:: Provided passage
Mordern DNNs` performence impovement is mainly driven by deeper and wider networks with increaseed parameters and operations(MACs)[0], the compact models tends to reduce overhead while maintaining accuracy as much as possible.

Compact models try to design smalleer based models by allowing deeper/wider networks with expanded FMs, more complex branch topology, and more flexible Conv arithmetic. They can be classified based on the following two aspects:

Ensure large spatial correlations(Receptive Field) while remains compact.
Ensure deeper channel correlations while remains compact.

Overview on Current DNN Models

I have taken an overview on most of the popular models that are proposed in the DNN field, all of them have different characteristics over network accuracy, speed, and size. Taken the example from the paper[0] which summerize the most frequently used DNN models:

From above illustrated models, the following DNN models are typically being referred as Lightweight Models:

SqueezeNets
ShuffleNets
MobileNets
GoogleNet (Inception)
EfficientNets
NasNets
DenseNets

…

I will then evaluate each of them by understanding the foundamentals of the idea, implementations, as well as the comparisons & commonalities between them.

MobileNets

Main Idea

Paper presented on 2017 by Google [3]. Lightweighted Deep Convolutional Neural Network with drastic number of parameters and calculation operations drop while maintaining reasonable accuracy. Targeting to deploy or train on edge devices with less power consumption, as well as the model size, together with faster inference time (latency).

The main idea used in MobileNet is construct relatively compact deep neural networks with use a form of factorized convolutions, namely Depthwise Separable Convolution, to enable both spitial correlations and channel correlations.

Different from the conventional convolution operations, Depthwise Separable Convolution is performed as follows:

[Depthwise Convolution] Apply one single filter to each channel of input featuree map. Ensures the spatial correlation.
::::
:: Information provided
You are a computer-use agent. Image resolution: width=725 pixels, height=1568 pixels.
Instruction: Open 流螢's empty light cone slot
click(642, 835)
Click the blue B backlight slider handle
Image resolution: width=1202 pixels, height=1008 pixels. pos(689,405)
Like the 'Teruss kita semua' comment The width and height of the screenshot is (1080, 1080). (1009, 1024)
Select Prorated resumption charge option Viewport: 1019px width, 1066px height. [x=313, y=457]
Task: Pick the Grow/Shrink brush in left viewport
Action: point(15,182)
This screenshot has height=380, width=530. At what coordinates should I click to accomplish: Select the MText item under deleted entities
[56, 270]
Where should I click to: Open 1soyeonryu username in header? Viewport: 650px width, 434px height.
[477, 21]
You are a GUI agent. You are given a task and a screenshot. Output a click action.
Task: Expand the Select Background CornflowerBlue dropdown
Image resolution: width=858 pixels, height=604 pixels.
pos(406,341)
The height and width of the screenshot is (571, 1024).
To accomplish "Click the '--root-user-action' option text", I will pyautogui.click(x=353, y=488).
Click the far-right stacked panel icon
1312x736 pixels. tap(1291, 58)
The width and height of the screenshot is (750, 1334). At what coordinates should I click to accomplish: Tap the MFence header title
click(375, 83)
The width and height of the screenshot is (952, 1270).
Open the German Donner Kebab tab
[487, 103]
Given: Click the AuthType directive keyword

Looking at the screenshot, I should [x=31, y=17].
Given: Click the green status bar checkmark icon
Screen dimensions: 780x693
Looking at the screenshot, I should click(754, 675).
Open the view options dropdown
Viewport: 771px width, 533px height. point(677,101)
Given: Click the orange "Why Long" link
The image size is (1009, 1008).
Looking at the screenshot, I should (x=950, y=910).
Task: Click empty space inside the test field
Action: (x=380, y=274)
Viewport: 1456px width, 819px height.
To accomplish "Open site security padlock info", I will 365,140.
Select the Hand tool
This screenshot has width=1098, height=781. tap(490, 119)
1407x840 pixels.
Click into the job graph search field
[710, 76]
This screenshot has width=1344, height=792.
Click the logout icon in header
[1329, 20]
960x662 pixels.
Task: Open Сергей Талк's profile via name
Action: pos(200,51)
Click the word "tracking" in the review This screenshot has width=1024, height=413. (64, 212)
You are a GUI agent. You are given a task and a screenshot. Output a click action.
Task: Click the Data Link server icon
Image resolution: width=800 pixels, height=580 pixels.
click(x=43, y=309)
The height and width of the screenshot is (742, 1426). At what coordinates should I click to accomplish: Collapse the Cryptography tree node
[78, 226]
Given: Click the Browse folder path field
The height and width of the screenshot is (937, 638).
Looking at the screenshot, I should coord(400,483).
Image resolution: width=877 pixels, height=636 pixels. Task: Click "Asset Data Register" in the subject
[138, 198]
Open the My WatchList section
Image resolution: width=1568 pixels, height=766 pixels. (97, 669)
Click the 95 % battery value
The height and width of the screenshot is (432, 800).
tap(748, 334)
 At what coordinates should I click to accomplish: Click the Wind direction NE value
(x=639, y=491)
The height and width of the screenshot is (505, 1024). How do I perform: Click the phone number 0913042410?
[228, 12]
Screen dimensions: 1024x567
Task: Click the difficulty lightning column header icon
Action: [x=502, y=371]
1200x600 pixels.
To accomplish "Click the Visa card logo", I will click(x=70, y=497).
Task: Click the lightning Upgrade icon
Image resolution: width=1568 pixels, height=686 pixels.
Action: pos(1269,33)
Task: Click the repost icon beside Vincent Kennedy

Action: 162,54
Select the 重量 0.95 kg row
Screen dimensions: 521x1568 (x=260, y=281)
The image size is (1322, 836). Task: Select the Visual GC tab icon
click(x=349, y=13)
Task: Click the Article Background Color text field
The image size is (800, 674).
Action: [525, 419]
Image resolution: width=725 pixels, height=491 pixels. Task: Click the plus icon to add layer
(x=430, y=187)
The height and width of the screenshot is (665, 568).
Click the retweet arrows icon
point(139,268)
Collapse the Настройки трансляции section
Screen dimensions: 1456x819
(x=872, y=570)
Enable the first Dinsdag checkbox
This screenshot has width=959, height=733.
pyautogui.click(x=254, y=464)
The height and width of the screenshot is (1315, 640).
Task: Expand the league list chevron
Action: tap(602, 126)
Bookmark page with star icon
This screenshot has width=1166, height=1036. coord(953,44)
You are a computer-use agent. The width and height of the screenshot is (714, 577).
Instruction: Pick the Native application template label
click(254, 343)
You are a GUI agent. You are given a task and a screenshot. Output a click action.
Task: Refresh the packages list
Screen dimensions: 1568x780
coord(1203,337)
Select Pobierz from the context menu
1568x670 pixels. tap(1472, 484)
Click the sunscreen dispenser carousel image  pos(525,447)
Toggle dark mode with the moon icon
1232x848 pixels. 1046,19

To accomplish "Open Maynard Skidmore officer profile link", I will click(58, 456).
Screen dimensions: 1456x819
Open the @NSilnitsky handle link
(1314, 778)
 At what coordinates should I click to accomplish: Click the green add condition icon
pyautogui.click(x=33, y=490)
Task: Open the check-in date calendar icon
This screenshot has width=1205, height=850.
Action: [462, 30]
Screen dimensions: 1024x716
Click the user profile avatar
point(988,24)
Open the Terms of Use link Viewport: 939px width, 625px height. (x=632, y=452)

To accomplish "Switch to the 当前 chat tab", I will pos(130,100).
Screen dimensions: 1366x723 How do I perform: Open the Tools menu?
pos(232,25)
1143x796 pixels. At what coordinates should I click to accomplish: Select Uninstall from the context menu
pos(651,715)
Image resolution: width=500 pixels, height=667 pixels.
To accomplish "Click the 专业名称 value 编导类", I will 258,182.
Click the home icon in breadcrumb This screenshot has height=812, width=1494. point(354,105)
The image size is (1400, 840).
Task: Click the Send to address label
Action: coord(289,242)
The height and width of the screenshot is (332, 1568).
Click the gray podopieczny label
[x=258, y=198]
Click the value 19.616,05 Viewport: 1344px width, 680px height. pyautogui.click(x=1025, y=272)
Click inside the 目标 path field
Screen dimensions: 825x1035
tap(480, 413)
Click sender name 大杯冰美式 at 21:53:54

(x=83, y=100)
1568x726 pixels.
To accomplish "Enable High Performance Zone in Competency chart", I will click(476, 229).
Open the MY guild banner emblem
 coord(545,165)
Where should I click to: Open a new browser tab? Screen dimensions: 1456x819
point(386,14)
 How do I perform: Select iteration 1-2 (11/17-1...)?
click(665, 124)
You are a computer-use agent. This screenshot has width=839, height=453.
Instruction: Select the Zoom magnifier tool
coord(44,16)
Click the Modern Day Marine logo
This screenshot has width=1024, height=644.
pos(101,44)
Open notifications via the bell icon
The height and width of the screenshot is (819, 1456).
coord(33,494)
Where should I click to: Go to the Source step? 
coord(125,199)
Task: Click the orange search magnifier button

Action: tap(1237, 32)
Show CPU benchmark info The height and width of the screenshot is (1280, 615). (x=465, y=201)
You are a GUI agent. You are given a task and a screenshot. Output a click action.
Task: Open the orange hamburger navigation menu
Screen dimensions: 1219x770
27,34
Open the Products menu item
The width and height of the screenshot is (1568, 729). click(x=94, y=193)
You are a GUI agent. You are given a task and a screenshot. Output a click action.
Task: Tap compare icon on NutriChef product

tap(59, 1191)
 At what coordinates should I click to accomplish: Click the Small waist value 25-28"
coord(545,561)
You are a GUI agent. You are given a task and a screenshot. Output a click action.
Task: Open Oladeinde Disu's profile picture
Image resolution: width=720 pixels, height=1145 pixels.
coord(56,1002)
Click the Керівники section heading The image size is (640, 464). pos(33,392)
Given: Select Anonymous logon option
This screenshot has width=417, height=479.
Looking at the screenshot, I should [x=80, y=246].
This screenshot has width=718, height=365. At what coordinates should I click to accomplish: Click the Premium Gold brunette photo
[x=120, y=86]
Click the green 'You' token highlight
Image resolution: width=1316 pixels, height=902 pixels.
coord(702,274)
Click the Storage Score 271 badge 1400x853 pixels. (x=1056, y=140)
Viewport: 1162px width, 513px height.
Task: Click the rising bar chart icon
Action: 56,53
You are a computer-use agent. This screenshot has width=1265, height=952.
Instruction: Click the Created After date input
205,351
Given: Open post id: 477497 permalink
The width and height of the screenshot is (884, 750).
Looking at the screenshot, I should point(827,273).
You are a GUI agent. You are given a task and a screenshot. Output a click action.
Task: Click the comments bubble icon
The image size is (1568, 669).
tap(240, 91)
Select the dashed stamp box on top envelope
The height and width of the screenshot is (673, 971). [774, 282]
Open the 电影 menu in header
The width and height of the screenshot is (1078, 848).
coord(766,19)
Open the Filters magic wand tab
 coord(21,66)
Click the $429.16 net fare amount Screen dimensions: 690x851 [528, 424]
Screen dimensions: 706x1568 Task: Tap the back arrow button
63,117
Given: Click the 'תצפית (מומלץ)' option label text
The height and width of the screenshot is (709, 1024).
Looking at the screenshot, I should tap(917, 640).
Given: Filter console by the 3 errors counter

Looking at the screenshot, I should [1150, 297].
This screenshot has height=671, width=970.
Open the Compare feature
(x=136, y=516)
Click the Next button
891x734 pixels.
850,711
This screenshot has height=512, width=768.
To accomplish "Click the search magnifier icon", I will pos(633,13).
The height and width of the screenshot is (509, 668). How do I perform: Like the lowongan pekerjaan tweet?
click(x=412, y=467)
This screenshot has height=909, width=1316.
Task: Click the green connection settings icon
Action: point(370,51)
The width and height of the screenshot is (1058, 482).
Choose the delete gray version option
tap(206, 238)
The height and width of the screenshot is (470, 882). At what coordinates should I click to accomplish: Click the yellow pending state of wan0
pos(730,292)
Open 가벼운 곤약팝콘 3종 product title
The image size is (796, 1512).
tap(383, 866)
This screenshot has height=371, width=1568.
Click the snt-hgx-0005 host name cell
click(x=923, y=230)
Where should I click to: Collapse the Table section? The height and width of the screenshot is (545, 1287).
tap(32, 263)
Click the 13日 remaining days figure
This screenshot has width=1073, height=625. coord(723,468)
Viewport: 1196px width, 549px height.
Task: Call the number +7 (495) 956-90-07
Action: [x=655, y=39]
::::
> **Job**
According to the passage on compact models, why does MobileNet build its networks with Depthwise Separable Convolution? Answer in one to three sentences. The rows are separate material and have no connection to the passage on compact models.

> **Answer to the problem**
MobileNet uses this factorized form of convolution so that a relatively compact deep neural network can still capture both spatial correlations and channel correlations. The depthwise step applies a single filter to each channel of the input feature map, which ensures the spatial correlation.